Lot 62
  • 62

Edvard Munch

Estimate
1,000,000 - 1,500,000 USD
bidding is closed

Description

  • Edvard Munch
  • Furuskog (Pine Forest)
  • Signed  E. Munch (lower right)
  • Oil on canvas
  • 23 by 28 1/2 in.
  • 58.5 by 72.5 cm

Provenance

Johannes Lynneberg

Thora Lynneberg (1927)

Roleif M¢rk (1950)

Leif H¢egh (1950)

Ove & Westye H¢egh (1983)

Harald Lie (2001)

Acquired from the above in 2001

Exhibited

Kristiania, Tostrupgarden, Varm Soldag i en Furuskog,1892, no. 43

Berlin, Verein Berliner Kunstler, Dusseldorf, Schulte & Berlin, Equitable-Palast, Heisser Sommertag in einem Fohrenwalde, 1892, no. 27

Copenhagen, Kleis, Varm Sommerdag i en Granskov, 1893, no. 27

Blanch, Stockholm, Tallskog, 1894, no. 20

Olso, Nasjonalgalleriet, Furuskog, 1927, no. 286

Rome Complesso del Vittoriano, Munch, 2005, no. 10

Literature

Gerd Woll, Edvard Munch, Complete Paintings, Catalogue raisonné, vol. I, 1880-1897, London, 2008, no. 244, illustrated in color

Catalogue Note

Painted at the beginning of the 1890s, Furuskog is a striking example of Munch’s early work in the Impressionist style. Munch first came into contact with the French Impressionists through the painter Frits Thaulow, whose ‘open-air academy’ he attended at Modum. Thaulow was an important influence on Munch in his early years and it was as a result of his patronage that he first visited Antwerp and Paris in 1885. Munch returned to live in Paris in 1889, and his use of contemporary motifs, loose painterly technique, and the luminous palette that he adopted in the works of this period were clearly influenced by the Impressionists, and in particular Pissarro.

 

In the present painting of a pine forest, Munch employs these Impressionist techniques with subtle mastery; each stroke of paint is clearly defined and the visible energy of the brushstroke lends the painting a sense of spontaneity and immediacy. As with many of his landscapes of this period the emphasis is on evoking an atmosphere rather than specific physical details of a location; in the present work Munch achieves this brilliantly, capturing the very essence of a sunlit forest.

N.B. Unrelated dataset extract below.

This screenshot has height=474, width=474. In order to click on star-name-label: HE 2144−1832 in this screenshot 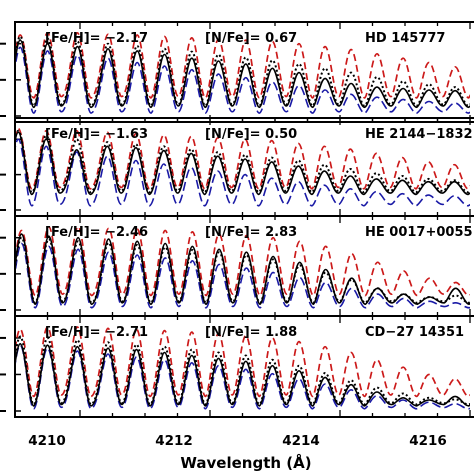, I will do `click(419, 134)`.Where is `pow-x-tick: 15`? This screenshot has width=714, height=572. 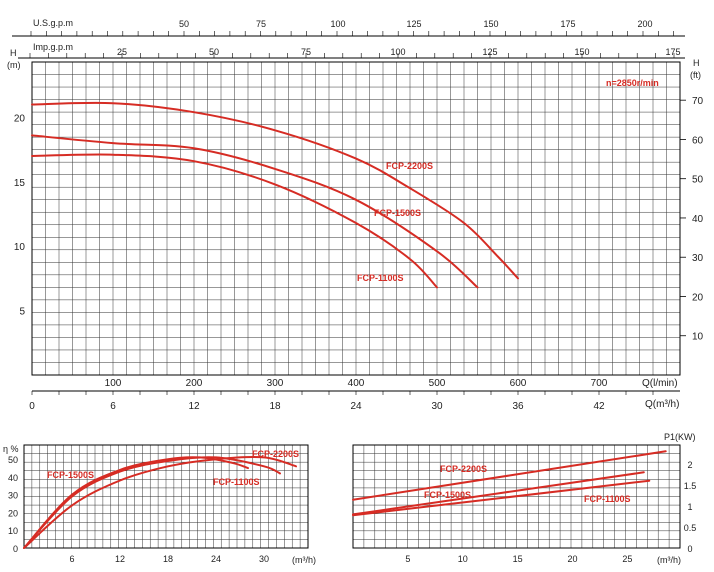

While in Paris, Munch also encountered the work of Symbolist painters, who, like Gauguin and Van Gogh, were beginning to focus on the expression of an inner world. Influenced by this, Munch began producing canvases that displayed an ever-increasing psychological intensity. As the decade wore on, his figures and landscape become more and more emotionally charged as Munch worked towards the form of expression that would characterise his mature work.